NASDAQ AND NYSE DEVELOPMENTS
Nasdaq Extends Suspension of Bid & Ask Price and Lengthens Compliance Period Related to Market Capitalization Requirement
Nasdaq has extended, until April 19, 2009, its suspension of its bid price and market value requirements. Without this suspension, a security listed on Nasdaq would be considered deficient if it failed to achieve at least a $1 closing bid price and a specified minimum market value of publicly held shares, for a period of 30 consecutive business days. Once deficient, a company is allowed an additional period to regain compliance and undergoes a hearing process prior to delisting.
Nasdaq has also increased the time allowed for listed companies to regain compliance with Nasdaq’s market capitalization requirement. Under prior rules, if a listed company’s market capitalization fell below the required level for 10 consecutive business days, Nasdaq would notify the company that it had 30 days to regain compliance. Under the modified rule, a listed company has 90 days to regain compliance.
NYSE Temporarily Lowers Continued Listing Market Capitalization Requirement
The NYSE has temporarily modified its continued listing criteria to require a listed company to have an average market capitalization of at least $15 million over any 30-day period (previously, the NYSE required an average 30-day market capitalization of at least $25 million). The rule change is operative for the period from January 22, 2009 through April 22, 2009, although the NYSE will consider extending it if turbulent market conditions continue to exist.
| See the SEC's publication of the NYSE's change to its market capitalization requirement |
NYSE and Nasdaq Modify Rules Regarding Annual Report Distribution
The NYSE and Nasdaq have amended their rules regarding a listed company’s distribution of an annual report—in the case of the NYSE, the amendment simply codifies existing practice. Under the new rules, in order to meet the annual report distribution requirement, a listed company may choose one of the following three alternatives:
- Comply with the US proxy rules (including those providing for electronic delivery of an annual report);
- Distribute a paper copy of their annual report; or
- Post their annual report on their website along with an undertaking to deliver a paper copy upon request and issue a press release upon filing their Form 10-K or Form 20-F to notify investors that the report is available online and will be provided in paper form upon request.
NYSE to Allow Fee for Paper Stock Certificates
In an effort to further discourage the use of paper stock certificates, the NYSE has modified its rules to allow transfer agents to charge investors a fee for issuing paper stock certificates. Listed companies that want their investors to continue to be able to receive new paper certificates for free may make contractual arrangements to this effect with their transfer agent.

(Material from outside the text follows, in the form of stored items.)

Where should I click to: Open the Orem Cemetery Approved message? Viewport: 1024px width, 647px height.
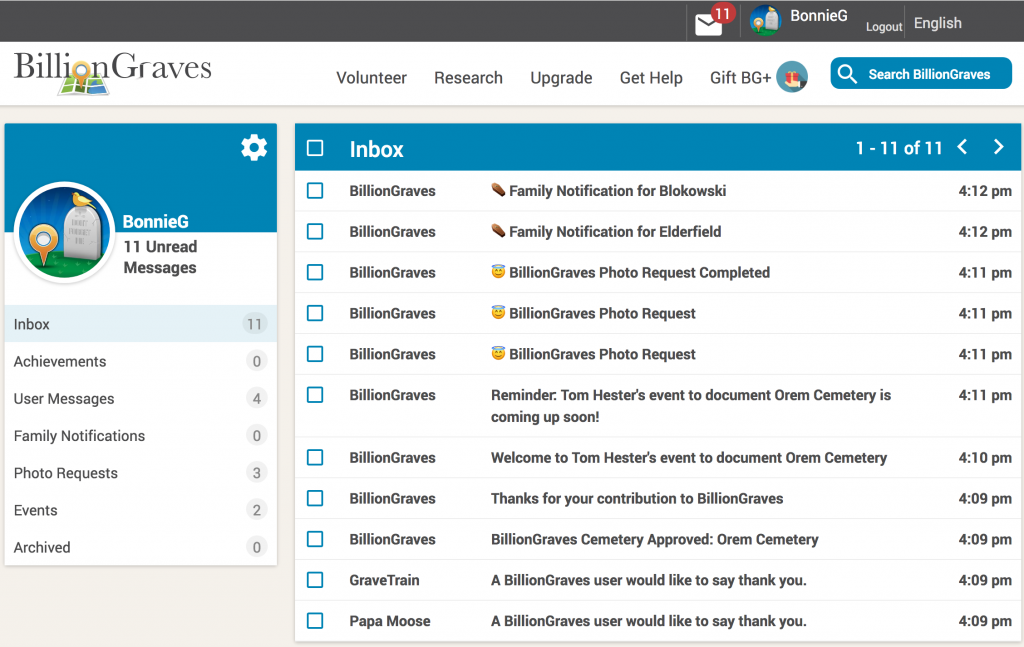point(654,539)
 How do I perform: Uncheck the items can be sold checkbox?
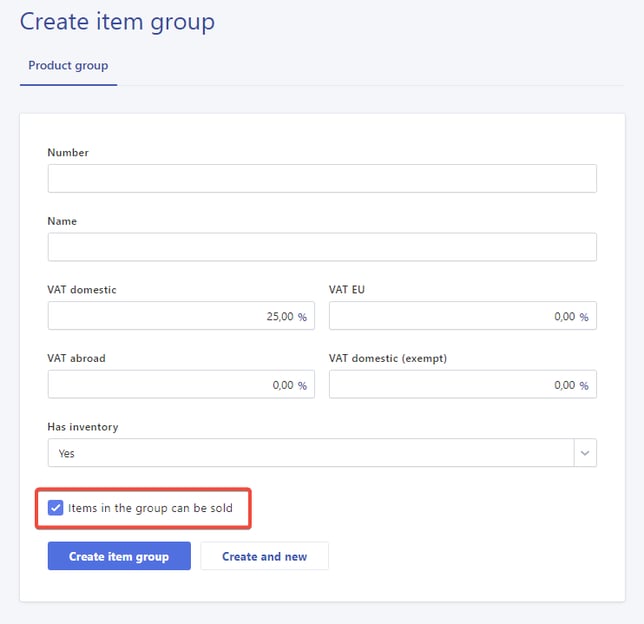(x=56, y=508)
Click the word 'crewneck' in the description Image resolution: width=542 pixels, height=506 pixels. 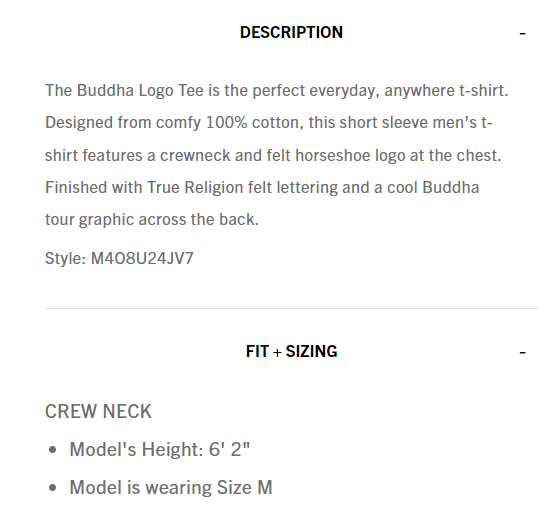click(195, 156)
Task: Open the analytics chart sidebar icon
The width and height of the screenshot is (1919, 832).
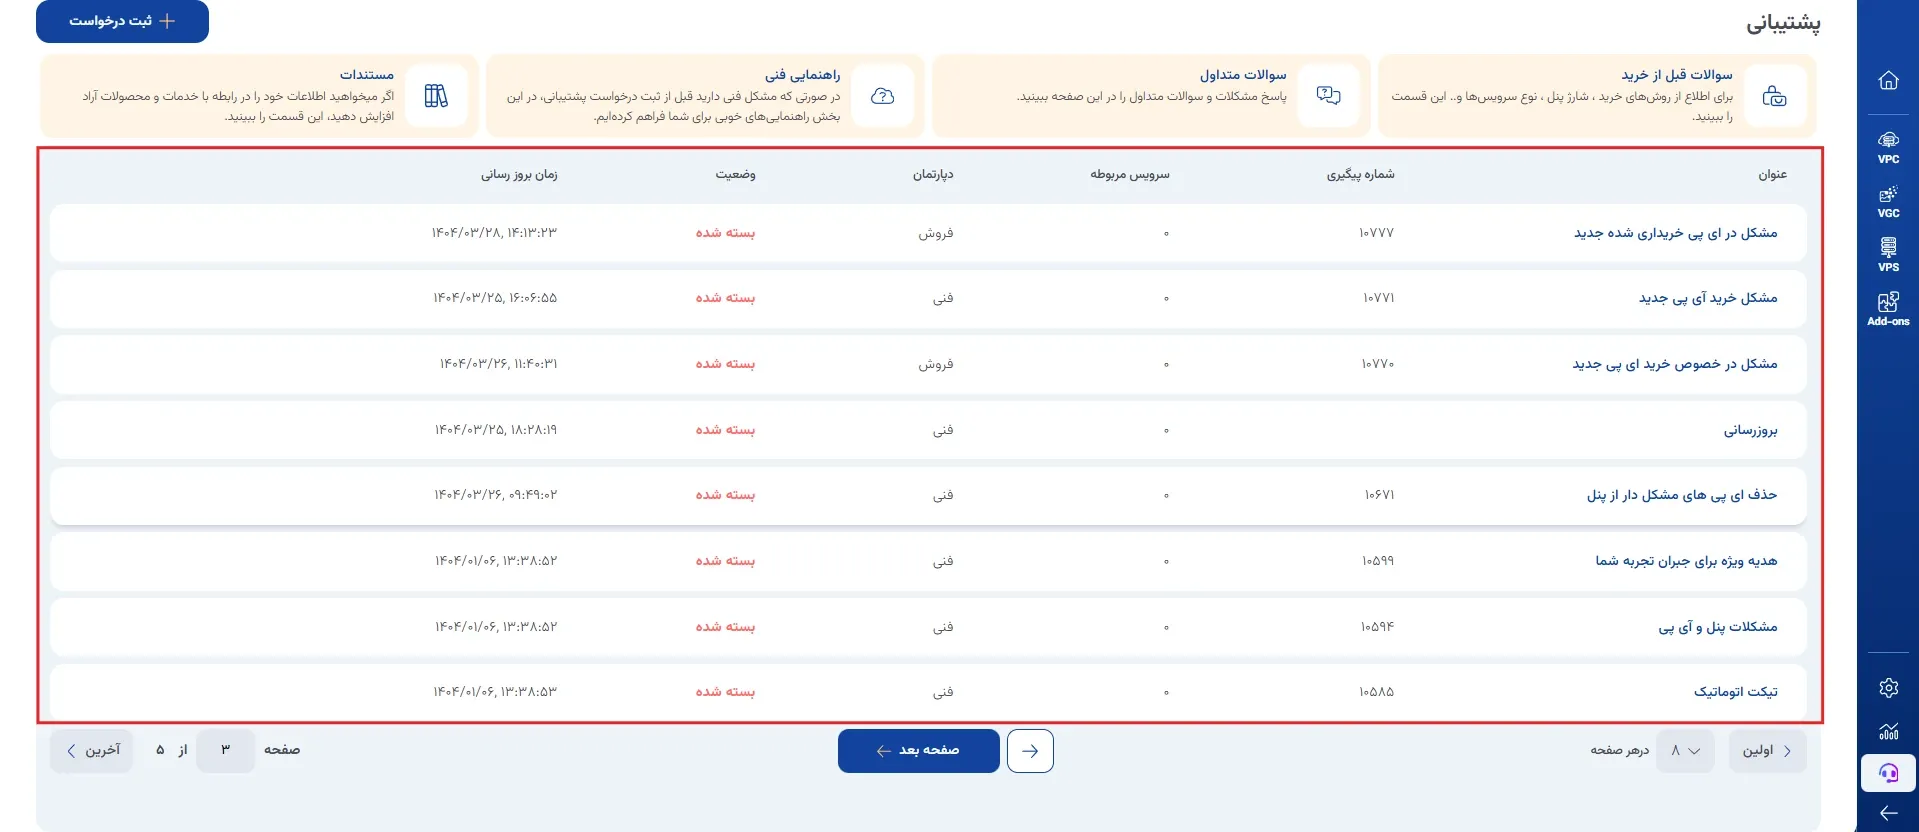Action: click(x=1888, y=731)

| See the SEC’s publication of the NYSE’s modification of its rules to permit transfer agents to charge fees for paper stock certificates |
OTHER DEVELOPMENTS
Insurance Coverage for Climate Change Risks
Companies face increasing risks from climate change and should carefully assess whether those risks are or should be covered by insurance. Some insurers recently announced that they will be expressly excluding coverage for damages arising out of carbon dioxide or other greenhouse gas emissions from general liability and D&O policies and, due to some recent Supreme Court and other decisions determining that carbon dioxide is a “pollutant,” other insurers may begin to argue that the existing general pollution exclusion clauses already have that effect.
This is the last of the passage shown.